- In order to approach peak performance in athletics, student-athletes, parents, and coaches need accurate information on how to properly fuel and nourish the body. The following information is standard guidelines to help promote healthy eating habits for athletes. The athlete has to monitor food intake to replenish excessive energy sources needed for rigorous and sustained practices/competitions.
- Eat more complex carbohydrates. By ingesting carbohydrates, athletes maximize glycogen storage. Glycogen is the primary source of energy for muscles. Recommended sources of carbohydrates are grains, cereals, breads, potatoes, pasta, vegetables, and fruits. As an added bonus, most carbohydrate sources are also high in vitamins and minerals.
- Eat moderate amounts of protein. Athletes must understand that eating excess protein is not beneficial. While athletes have a slightly increased protein requirement, the normal athletic diet is composed of more than adequate amounts of protein. Eat more complex carbohydrates, not more protein!
- Eat less high-fat foods. Foods high in fats include fried foods, cookies, cakes, luncheon meats and whole milk dairy products. This does not mean avoid these foods totally. However, we must learn to choose low fat versions such as skim milk, lean beef, fish and chicken (minus the skin), and low fat snacks, such as pretzels.
- Stay hydrated especially in hot weather. Studies clearly show that performance suffers in a dehydrated athlete. Drink before, during and after exercise. Plain cold water is usually the best. However, sports drinks may provide an edge if you exercise continuously over one hour. Thirst is not a good measure of when to drink fluids. A thirsty athlete is already in early stages of dehydration.
- Maintain a healthy body composition. Avoid quick weight loss. Within reasonable guidelines, a leaner athlete is a more efficient athlete. A normal range of percent body fat for males is 7-18%, while a healthy range for females is 15-25%. Your body fat is determined by heredity, and of course, diet and exercise.
- Replace carbohydrates used for energy during training and competition. In order to refuel your body to prepare for the next practice or game, carbohydrate rich foods need to be ingested soon after exercise. Eating 200-400 carbohydrate calories within 1-2 hours of exercise is best.

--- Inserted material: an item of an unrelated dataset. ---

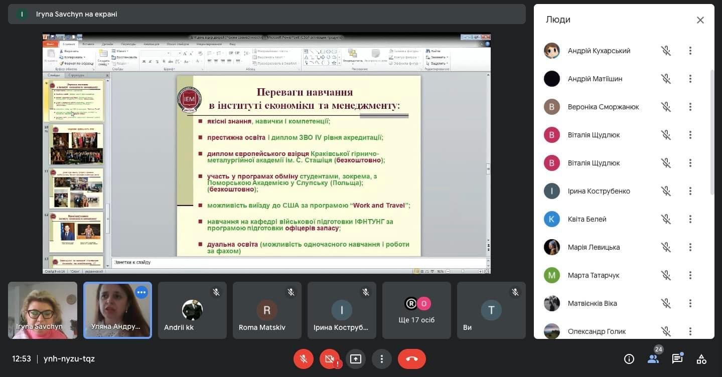The image size is (722, 377).
Task: Open the activities icon in Meet
Action: [x=701, y=359]
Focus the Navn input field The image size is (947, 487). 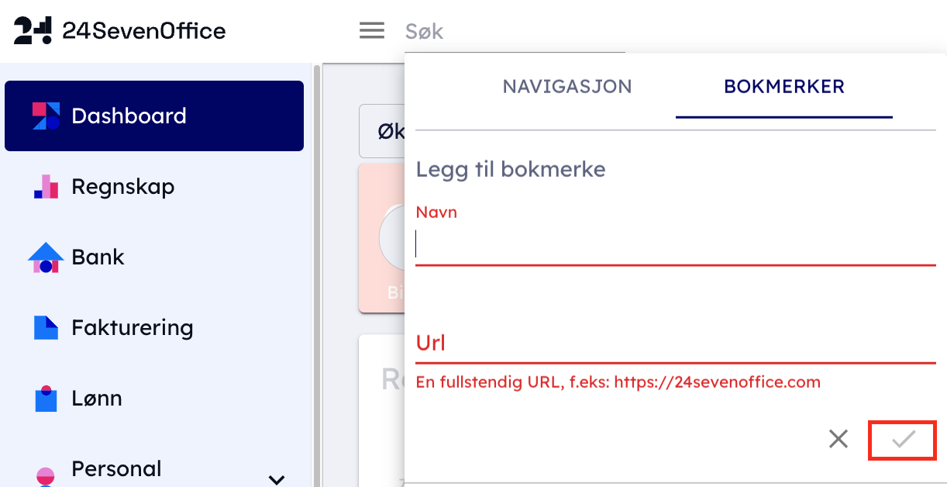tap(674, 245)
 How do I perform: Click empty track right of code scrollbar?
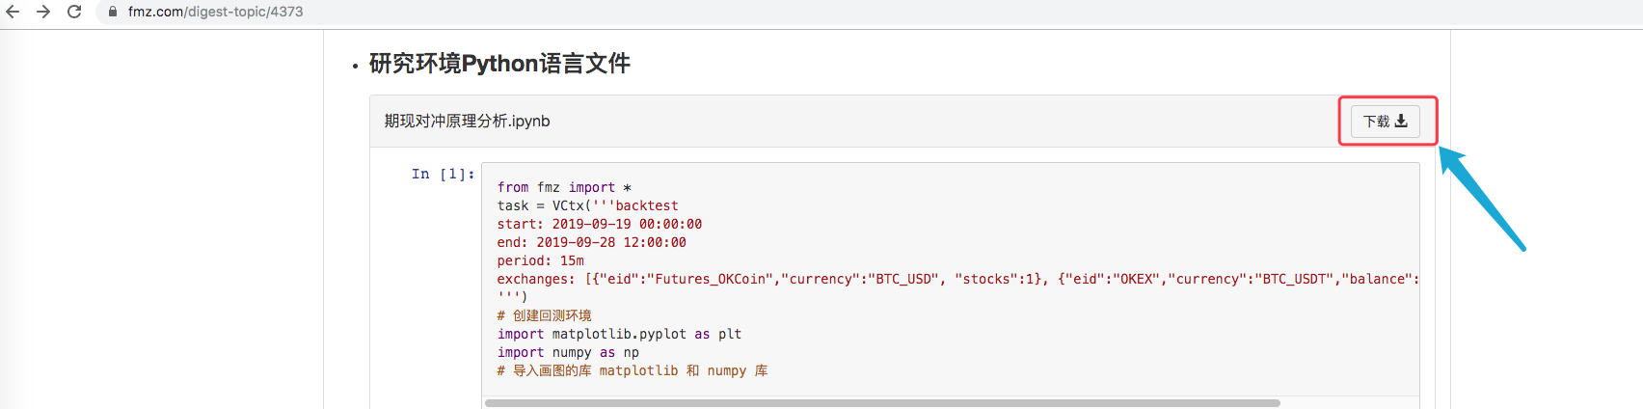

- Eat an appropriate pre-competition meal three to four hours before practicing or playing a game, athletes need to ‘fuel’ their bodies with a high carbohydrate, medium sized meal composed of familiar food. However, within an hour of exercise, always avoid foods high in sugar such as candy bars.
- Don’t be tempted by nutritional supplements or other “performance-enhancers”.
Athletes have to monitor their food consumption. Nutrition is an important aspect for leading a healthy lifestyle for everyone. We, as a society, are currently experiencing obesity and overeating in record proportions. We have to address our eating habits and develop a plan to ensure a healthy lifestyle for ourselves and guide our children to understand and prioritize these concepts. Parents should familiarize themselves with a sound dietary/nutritional program for themselves and for their athlete.